With your mileage and top speed goals, you could easily get away with a 96volt system of 6 or 8 volt deep cycle batteries. But best range with 6volts if you have room for 15 of them (I would think that wouldn't be difficult). Also, if you're in a cold winter climate, think insulated (and perhaps heated) battery boxes to maintain winter maximum range.


----------



## lincpimp (Feb 16, 2009)

PatricioIN said:


> With your mileage and top speed goals, you could easily get away with a 96volt system of 6 or 8 volt deep cycle batteries. But best range with 6volts if you have room for 15 of them (I would think that wouldn't be difficult). Also, if you're in a cold winter climate, think insulated (and perhaps heated) battery boxes to maintain winter maximum range.


Thats sounds like good advice. I live in southern louisiana, and have a garage to store the car in in the "winter" which is pretty mild. I can easily make the tray have some sort of insulation, seems like a good idea. 

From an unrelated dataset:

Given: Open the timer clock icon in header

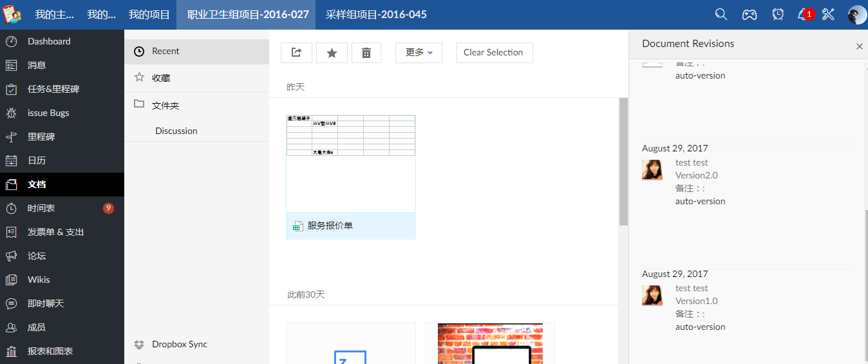Looking at the screenshot, I should (778, 14).
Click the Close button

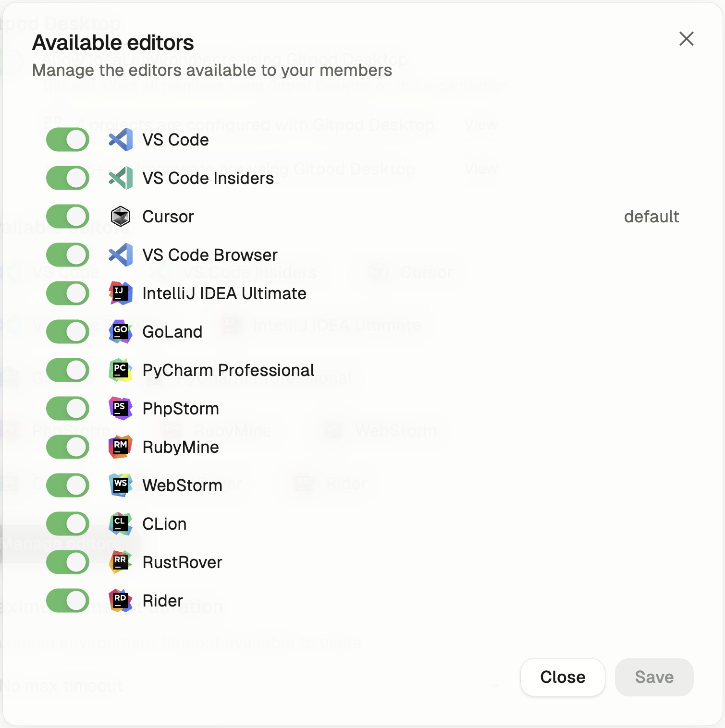pyautogui.click(x=563, y=677)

As far as the 6v batts go, will something like golf car batts from Sams do the job? They seem to be reasonably popular. About how much do they weigh?

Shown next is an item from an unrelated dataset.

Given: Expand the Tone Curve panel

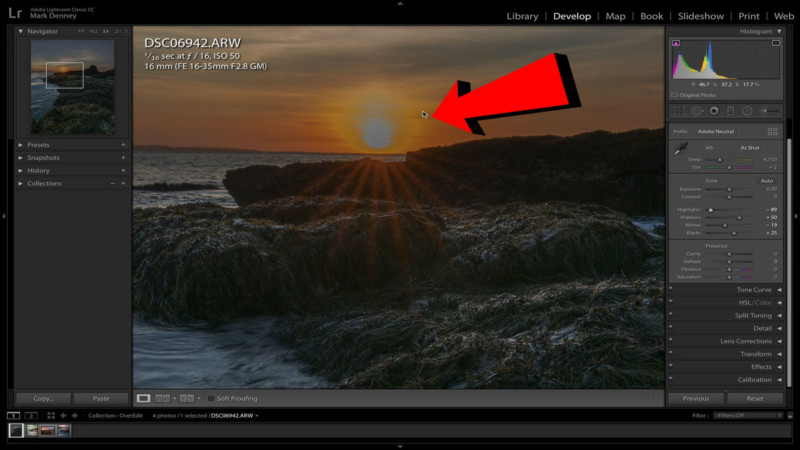Looking at the screenshot, I should (x=748, y=289).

Also, the sub 100v setup looks like it will be cheaper for a controller and charger. And if I can reach my goals the lower number of batteries will help be easier to package. 

Does anyone else want to comment on the 90v system? I had kinda ruled it out early on, but if I can reach my goals with it, why not? I will always live close to work, so no real need to redo it anythime afterwards. I could always build a better setup if batt tech improves and they get cheaper.

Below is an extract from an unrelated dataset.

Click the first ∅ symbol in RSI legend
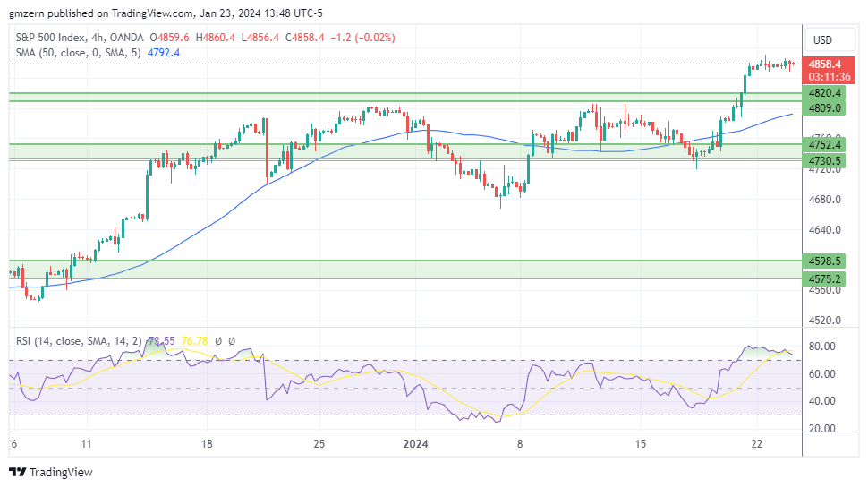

On a side note I am very familiar with hobby grade lipo and nimhs... Not sure if the flat foil packed lipos would work. They have high discharge rates, and could be packaged in just about any space. Only issue is that the largest packs I have seen are 10amp/hr (10000mah) @ 3.7v nominal. What amp/hr range is popular for ev? I have read a fair amount, and somewhere between 25-40 seems to be the range, but maybe I am way off.... (I have been know to be wrong!)

A 30s3p pack of those 10amp/hr cells would be good for 8-10c discharge, so 240-300 amps cont at 111v... 

I have seen these cells sell for around 35 bucks each, so 90 off them would be around $3150... I am guessing that they will not have enough capacity to actually run the car for long enough.... Lead acid seems to still be the best bet for initial price...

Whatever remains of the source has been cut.